Ian Huntley Sparks Outrage Over Sick Shirt Stunt Behind Bars
Child killer Ian Huntley has stirred fresh anger after flaunting a red shirt eerily similar to the Manchester United kit famously worn by his victims, Holly Wells and Jessica Chapman, just before their tragic deaths.
Sources inside the high-security prison say Huntley, now 51, has been spotted wearing a Sports Direct-bought plain red top—deliberately resembling the iconic No. 7 jersey once worn by David Beckham, which Holly and Jessica were seen in during their final photo.
“Everyone thinks he is doing it to satisfy his own sick mind, rather than for football reasons,” a prison insider told The Sun.
Though football shirts are banned in most UK prisons to prevent gang-related clashes and tensions among inmates, Huntley’s imitation jersey doesn’t technically break the rules. That has left prison officers uneasy but effectively powerless to intervene.

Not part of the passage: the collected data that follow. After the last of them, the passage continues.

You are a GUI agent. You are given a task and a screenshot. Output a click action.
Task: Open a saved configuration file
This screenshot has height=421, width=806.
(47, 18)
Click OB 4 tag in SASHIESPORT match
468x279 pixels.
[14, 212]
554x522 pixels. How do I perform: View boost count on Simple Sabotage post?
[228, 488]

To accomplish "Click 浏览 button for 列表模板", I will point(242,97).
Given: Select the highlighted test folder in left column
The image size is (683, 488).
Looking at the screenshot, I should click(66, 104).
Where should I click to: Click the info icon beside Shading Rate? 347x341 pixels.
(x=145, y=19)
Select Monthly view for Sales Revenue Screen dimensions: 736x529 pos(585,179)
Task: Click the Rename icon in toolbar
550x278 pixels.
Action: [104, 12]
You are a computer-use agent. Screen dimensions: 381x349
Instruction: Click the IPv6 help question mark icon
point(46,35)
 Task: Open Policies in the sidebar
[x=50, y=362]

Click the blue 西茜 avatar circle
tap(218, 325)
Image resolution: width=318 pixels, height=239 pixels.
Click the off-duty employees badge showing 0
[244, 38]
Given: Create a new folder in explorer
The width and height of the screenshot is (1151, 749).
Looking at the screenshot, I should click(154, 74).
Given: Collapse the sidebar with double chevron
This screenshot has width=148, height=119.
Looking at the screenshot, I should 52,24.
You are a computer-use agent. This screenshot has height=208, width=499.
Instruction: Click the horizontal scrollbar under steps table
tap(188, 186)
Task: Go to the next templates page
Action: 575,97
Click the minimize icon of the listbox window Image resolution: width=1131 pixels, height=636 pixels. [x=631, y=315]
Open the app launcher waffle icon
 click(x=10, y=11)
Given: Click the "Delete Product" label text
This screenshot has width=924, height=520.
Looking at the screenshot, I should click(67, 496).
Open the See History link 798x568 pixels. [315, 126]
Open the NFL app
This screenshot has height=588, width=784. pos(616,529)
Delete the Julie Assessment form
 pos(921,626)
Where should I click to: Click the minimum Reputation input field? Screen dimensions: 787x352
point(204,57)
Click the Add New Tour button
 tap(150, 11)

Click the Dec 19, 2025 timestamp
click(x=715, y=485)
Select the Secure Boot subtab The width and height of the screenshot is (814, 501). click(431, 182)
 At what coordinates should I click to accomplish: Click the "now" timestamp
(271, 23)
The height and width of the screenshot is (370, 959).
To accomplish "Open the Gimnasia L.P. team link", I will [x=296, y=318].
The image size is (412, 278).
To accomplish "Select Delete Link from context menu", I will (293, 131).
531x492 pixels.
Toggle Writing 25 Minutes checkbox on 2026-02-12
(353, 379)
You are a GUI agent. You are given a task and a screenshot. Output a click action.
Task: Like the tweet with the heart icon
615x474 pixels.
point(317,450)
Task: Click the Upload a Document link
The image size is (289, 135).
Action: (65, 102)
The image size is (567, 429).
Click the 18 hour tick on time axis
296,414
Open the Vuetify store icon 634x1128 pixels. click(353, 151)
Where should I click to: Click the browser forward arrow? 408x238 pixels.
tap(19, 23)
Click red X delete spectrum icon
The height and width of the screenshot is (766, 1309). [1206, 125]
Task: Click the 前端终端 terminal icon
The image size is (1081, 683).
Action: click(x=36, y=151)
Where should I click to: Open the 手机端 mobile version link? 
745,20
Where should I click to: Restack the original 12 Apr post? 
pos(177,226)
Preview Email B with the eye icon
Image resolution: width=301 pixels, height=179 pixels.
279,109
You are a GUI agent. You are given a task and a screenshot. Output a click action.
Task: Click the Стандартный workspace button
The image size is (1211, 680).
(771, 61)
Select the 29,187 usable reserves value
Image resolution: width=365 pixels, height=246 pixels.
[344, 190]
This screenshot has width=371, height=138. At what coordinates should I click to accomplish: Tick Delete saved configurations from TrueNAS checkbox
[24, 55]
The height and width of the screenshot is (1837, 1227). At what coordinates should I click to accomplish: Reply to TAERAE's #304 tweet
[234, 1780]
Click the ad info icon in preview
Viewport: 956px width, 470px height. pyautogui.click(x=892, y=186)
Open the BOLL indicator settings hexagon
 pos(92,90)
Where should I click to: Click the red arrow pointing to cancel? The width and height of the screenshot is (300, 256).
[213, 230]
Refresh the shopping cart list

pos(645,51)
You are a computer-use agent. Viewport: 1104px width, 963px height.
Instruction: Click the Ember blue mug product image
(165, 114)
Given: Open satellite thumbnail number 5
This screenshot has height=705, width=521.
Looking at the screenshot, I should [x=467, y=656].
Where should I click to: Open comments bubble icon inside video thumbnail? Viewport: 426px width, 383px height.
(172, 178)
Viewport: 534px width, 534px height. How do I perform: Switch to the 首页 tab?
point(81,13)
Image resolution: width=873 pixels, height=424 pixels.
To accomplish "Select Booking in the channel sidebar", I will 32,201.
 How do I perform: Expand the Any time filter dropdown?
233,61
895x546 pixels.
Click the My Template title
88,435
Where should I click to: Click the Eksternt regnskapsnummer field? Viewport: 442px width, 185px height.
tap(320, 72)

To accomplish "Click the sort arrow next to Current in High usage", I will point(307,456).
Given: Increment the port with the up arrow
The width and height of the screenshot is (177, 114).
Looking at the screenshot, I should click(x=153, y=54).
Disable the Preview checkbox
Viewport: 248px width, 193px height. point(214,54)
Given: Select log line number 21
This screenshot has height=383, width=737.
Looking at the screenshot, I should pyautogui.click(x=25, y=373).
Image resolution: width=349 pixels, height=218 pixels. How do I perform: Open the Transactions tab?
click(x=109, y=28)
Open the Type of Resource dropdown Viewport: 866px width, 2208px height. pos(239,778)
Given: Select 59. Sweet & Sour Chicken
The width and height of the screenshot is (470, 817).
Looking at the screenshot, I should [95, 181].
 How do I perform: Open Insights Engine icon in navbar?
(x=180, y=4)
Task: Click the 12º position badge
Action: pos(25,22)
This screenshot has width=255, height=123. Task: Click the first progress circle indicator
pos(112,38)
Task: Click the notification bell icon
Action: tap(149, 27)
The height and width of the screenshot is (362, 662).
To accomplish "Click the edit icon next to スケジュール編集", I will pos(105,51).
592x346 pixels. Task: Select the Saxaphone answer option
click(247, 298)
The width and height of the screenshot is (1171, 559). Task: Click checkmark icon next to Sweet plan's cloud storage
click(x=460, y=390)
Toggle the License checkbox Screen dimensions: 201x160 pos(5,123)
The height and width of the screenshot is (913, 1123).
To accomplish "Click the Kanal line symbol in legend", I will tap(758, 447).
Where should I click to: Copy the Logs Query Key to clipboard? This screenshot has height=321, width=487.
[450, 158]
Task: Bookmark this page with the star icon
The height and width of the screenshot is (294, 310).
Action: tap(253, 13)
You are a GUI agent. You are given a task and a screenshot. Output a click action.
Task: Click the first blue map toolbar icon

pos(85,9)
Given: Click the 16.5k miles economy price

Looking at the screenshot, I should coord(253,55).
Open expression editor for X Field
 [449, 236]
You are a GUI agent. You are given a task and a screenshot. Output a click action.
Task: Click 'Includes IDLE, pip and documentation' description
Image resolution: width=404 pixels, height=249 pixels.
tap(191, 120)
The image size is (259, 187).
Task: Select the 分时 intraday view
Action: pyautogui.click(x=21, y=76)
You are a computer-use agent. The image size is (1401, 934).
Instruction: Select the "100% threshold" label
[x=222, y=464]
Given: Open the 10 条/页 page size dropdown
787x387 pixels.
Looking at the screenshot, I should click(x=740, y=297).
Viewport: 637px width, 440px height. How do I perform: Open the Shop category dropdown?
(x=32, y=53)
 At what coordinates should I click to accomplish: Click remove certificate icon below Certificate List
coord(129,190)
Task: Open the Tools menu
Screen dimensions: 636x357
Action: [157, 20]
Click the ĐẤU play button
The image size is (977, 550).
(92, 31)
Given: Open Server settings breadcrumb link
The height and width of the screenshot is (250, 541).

He reportedly started wearing the shirt more regularly this year as the weather warmed. Inmates say they’ve seen him heading to healthcare or the gym dressed in the disturbing lookalike top. A fellow prisoner even lodged a formal complaint about it back in May.
The move is widely seen as a calculated, deeply insensitive act aimed at provoking distress.
The former school caretaker, convicted in 2003, is serving a minimum of 40 years for the brutal murders of ten-year-olds Holly and Jessica in Soham, Cambridgeshire, the year prior.
Despite being classified as “high risk” and under constant supervision due to past attacks from other inmates, Huntley has allegedly become “brazen” and “cocky” over time, emboldened rather than subdued by his prison experiences.
Speaking out, former cabinet minister Robert Jenrick condemned the situation in no uncertain terms: “This disgusting murderer shouldn’t be swanning around jail in a shirt designed to insult the memory of Holly Wells and Jessica Chapman.
It should be ripped off his back by prison officers. The family of those two poor girls is entitled to know that Huntley isn’t getting any special treatment in jail, and that his life is as miserable as it can be made to be.”
The memory of the two young girls continues to haunt the nation. On August 4, 2002, they were lured into Huntley’s home after leaving a family barbecue to buy sweets.
Their bodies were discovered nearly two weeks later, after Huntley and his then-girlfriend Maxine Carr had been arrested. Carr was later jailed for giving him a false alibi, serving just two years of a three-year sentence.
This latest stunt by Huntley is being seen by many as a grotesque taunt, reigniting grief and fury over one of Britain’s most harrowing child murder cases.
As public outrage grows, there are increasing calls for tighter restrictions on inmates convicted of crimes of this nature—especially when their behaviour appears deliberately provocative and harmful.